The Future of Passenger Aircraft
At a glance, the passenger airplane has undergone very few changes over the past few decades. Perhaps aircraft emissions, regulations, and standards, along with the cost of fuel, will change this, causing a need for new aerospace technology.
It’s already happening in the auto industry. Concerns over the effects diesel and unleaded fuels have on the environment led to the rise of hybrid cars.
Could the passenger airline industry be next? The cost of fuel is also a challenge for that industry, so airlines may begin looking for hybrid aircraft that would significantly lower the cost of fuel, not to mention the effect on the environment.
It may be a long way off, but innovation in the area of hybrid-electric aircraft is already underway. The UK is interested in developing the plane. The proposed aircraft will be powered by biofuel engines, which will drastically reduce emissions.
The Future of Tourism … In Space
In recent years, there has been talk that passenger space travel could be a possibility in our lifetimes, and it seems that goal nears fruition every day. In fact, just recently, Elon Musk’s SpaceX made history by successfully landing a rocket in an upright position on a barge in the Atlantic Ocean.
As consumer space tourism comes closer to reality, there will no doubt be a need for safe and efficient technologies that can be mass-produced.
The aerospace industry will have more to do than just getting passengers into space, though. For example, one company is working on a 12,000-cubic-foot inflatable space habitat that could potentially support space tourism.
The Constant Churn of Products
As we’ve seen in the computing industry, new products can fade away quickly. There’s always a new model of computer, tablet, or mobile phone right around the corner.
The same could be said for the aerospace industry. By definition, aerospace is at the forefront of technology, and there will always be a need for lighter, more compact, more durable and more efficient products — whether it’s actuators, ball splines, or stud roller systems. Engineers’ need to continuously test and create lightweight, durable material that can support the load of airplanes and spacecraft.

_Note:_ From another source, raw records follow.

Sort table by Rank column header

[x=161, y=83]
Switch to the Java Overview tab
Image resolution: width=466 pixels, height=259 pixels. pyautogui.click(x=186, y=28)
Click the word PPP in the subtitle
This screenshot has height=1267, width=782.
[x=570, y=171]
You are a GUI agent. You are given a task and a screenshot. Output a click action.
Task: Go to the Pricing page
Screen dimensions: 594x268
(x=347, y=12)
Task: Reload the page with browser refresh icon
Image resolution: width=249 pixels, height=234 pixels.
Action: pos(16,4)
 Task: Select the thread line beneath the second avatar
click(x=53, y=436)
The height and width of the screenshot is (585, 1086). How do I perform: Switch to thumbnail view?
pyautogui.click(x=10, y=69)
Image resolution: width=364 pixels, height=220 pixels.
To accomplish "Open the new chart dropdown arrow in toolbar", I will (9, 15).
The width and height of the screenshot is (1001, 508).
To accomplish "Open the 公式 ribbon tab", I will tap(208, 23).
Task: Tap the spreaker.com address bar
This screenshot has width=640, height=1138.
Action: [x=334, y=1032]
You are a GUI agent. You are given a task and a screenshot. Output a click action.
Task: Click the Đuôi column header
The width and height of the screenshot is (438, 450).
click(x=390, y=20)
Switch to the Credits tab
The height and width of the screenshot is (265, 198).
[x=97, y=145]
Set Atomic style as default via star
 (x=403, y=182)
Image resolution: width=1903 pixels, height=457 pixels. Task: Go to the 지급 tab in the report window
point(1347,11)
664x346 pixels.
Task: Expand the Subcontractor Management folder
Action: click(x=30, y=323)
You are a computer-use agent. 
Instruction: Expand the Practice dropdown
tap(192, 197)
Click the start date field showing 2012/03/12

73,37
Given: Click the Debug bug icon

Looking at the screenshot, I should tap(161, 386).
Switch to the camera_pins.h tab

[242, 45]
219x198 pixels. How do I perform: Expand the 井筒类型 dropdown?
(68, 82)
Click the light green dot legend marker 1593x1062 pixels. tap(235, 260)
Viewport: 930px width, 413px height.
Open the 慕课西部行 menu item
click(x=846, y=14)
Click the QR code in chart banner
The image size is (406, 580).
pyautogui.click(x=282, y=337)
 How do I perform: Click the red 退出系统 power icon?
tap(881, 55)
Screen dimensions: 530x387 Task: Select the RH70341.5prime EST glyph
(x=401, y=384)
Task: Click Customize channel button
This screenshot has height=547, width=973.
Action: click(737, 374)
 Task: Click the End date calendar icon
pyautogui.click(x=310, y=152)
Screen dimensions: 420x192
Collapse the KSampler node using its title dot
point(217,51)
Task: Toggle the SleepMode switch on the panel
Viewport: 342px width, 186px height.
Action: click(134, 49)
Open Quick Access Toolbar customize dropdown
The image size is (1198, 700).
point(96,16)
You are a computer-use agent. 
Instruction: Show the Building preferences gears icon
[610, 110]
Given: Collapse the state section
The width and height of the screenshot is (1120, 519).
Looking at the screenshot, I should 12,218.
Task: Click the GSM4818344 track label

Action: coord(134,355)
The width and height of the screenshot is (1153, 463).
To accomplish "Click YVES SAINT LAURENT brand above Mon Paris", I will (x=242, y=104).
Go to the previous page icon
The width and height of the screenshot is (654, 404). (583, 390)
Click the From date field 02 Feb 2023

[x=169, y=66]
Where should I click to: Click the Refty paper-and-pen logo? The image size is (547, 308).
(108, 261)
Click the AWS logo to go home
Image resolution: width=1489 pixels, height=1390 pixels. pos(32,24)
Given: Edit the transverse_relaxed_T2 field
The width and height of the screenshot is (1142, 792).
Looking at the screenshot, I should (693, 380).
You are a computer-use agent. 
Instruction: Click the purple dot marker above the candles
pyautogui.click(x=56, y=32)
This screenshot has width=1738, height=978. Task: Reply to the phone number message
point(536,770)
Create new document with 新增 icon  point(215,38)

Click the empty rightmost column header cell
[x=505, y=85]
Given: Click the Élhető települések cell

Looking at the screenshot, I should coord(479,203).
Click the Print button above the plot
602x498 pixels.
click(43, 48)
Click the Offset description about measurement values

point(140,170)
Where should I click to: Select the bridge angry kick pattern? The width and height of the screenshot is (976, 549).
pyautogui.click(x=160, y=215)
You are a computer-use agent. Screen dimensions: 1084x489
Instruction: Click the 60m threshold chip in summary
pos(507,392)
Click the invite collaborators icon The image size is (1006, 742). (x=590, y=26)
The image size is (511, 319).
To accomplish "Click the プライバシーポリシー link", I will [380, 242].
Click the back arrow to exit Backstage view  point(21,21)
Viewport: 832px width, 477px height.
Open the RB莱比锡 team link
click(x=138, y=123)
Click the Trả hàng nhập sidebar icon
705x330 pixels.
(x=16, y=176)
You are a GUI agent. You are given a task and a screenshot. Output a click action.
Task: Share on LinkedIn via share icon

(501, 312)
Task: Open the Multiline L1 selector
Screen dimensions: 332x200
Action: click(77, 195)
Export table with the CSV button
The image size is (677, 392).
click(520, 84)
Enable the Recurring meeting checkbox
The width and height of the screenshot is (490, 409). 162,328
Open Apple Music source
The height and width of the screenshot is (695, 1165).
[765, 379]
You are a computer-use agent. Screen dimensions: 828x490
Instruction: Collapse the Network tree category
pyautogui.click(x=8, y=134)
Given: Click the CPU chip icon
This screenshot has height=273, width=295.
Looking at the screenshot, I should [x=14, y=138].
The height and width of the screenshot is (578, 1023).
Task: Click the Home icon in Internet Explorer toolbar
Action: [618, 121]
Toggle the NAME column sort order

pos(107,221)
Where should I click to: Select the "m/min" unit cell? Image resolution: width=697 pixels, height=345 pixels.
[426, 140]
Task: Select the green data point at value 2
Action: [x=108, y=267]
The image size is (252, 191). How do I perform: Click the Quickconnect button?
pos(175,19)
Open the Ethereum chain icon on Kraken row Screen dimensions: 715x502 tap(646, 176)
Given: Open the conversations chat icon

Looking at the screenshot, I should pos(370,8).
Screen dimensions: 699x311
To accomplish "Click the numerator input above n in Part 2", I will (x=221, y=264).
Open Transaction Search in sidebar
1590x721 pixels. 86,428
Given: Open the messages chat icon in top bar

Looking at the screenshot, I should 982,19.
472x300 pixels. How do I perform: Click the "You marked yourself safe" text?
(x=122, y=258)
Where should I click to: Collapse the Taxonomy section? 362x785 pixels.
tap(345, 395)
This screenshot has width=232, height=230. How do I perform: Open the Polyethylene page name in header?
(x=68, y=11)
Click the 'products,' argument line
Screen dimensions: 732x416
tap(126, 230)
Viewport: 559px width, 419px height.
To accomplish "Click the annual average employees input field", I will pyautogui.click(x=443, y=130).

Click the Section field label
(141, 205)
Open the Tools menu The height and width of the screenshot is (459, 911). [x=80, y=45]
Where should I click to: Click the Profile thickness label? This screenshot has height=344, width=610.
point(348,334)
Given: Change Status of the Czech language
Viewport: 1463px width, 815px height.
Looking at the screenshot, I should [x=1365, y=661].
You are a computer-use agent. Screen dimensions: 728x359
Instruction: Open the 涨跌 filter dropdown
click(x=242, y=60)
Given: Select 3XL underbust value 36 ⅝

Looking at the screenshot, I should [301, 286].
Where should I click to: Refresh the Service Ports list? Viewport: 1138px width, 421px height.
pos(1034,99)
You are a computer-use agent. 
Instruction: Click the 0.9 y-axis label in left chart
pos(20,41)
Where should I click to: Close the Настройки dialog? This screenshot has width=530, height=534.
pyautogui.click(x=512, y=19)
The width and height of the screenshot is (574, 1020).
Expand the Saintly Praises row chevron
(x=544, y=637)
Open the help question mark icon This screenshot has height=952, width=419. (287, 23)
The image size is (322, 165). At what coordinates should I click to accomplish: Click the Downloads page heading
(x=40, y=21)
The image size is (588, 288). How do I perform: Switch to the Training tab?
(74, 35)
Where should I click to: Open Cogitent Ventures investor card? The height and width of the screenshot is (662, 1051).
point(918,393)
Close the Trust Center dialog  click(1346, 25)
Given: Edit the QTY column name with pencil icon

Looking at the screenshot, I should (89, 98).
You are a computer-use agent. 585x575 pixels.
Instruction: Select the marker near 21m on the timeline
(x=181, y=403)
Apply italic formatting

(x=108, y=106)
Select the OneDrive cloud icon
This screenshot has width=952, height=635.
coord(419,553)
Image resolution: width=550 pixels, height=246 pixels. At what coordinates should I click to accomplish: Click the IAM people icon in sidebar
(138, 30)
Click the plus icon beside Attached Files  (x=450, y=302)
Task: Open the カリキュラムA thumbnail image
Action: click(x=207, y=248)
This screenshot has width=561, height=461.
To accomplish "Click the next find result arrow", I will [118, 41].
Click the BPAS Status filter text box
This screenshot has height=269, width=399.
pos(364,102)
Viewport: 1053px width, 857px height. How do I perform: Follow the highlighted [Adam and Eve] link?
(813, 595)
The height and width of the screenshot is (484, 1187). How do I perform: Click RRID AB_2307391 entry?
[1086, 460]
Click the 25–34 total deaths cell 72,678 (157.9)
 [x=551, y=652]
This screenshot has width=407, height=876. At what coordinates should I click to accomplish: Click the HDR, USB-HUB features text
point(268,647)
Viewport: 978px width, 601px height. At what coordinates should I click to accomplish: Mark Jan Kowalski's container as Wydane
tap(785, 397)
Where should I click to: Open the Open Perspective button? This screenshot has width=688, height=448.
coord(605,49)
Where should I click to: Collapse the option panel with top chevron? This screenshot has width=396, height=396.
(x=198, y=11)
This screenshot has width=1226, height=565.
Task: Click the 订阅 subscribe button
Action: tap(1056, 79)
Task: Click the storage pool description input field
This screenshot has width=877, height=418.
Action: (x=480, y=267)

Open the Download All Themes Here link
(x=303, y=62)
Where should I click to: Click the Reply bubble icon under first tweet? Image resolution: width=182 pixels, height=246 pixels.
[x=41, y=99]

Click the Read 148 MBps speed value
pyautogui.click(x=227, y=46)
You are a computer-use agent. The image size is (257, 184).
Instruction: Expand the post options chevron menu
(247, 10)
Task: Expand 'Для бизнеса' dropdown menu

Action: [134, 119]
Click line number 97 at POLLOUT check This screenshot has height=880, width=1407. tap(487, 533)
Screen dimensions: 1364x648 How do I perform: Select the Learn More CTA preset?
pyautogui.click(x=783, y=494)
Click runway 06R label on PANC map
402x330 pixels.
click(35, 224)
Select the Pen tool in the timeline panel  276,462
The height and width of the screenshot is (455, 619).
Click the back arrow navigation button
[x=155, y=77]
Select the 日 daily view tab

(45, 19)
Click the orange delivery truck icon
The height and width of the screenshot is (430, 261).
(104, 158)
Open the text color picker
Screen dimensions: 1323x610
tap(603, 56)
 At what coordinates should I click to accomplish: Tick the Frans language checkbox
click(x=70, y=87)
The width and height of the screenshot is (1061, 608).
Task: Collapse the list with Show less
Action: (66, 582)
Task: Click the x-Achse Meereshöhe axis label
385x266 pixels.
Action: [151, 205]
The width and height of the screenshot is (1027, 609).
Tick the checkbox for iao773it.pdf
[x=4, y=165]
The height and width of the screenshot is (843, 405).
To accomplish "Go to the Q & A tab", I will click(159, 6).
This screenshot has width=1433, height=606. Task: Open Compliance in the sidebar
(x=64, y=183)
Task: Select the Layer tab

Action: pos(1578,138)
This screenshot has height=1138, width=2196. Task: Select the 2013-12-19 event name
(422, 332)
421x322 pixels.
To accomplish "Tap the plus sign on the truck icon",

That’s true not only in the US, but worldwide. The US aerospace and defense sector added $5 billion in exports in 2015, with more growth expected this year, meaning demand around the world is strong.
That was nearly 10 percent of total US exports last year. To put another way, global demand for American aerospace technology is a large driver of the domestic economy and should continue to be a motivator for continued excellence in innovation.
Not Without Challenges
Aerospace is a booming industry, but it still faces its share of challenges.
One of the big ones is the defense segment of the aerospace industry — specifically, declining defense budgets. Over the past three years, decreased revenues in the US defense subsector negatively impacted global aerospace and defense industry revenue, driven by fewer large defense contracts than in years past.
There is evidence that could be changing, however. Defense budgets in several influential countries, including the US, England, France and Japan, are now on the rise — along with security threats around the world.
It’s not as if there is less of a need for aerospace innovation in the defense sector — it’s just that demand is often swayed by the state of global military conflicts, and their unpredictability is a major challenge.
Still, the aerospace industry is poised for continued growth for the foreseeable future, both in terms of revenue and technological innovation. In the coming years, there will be plenty of demand for quieter, smoother and more ergonomically sound designs, and that should continue to drive aerospace technology forward.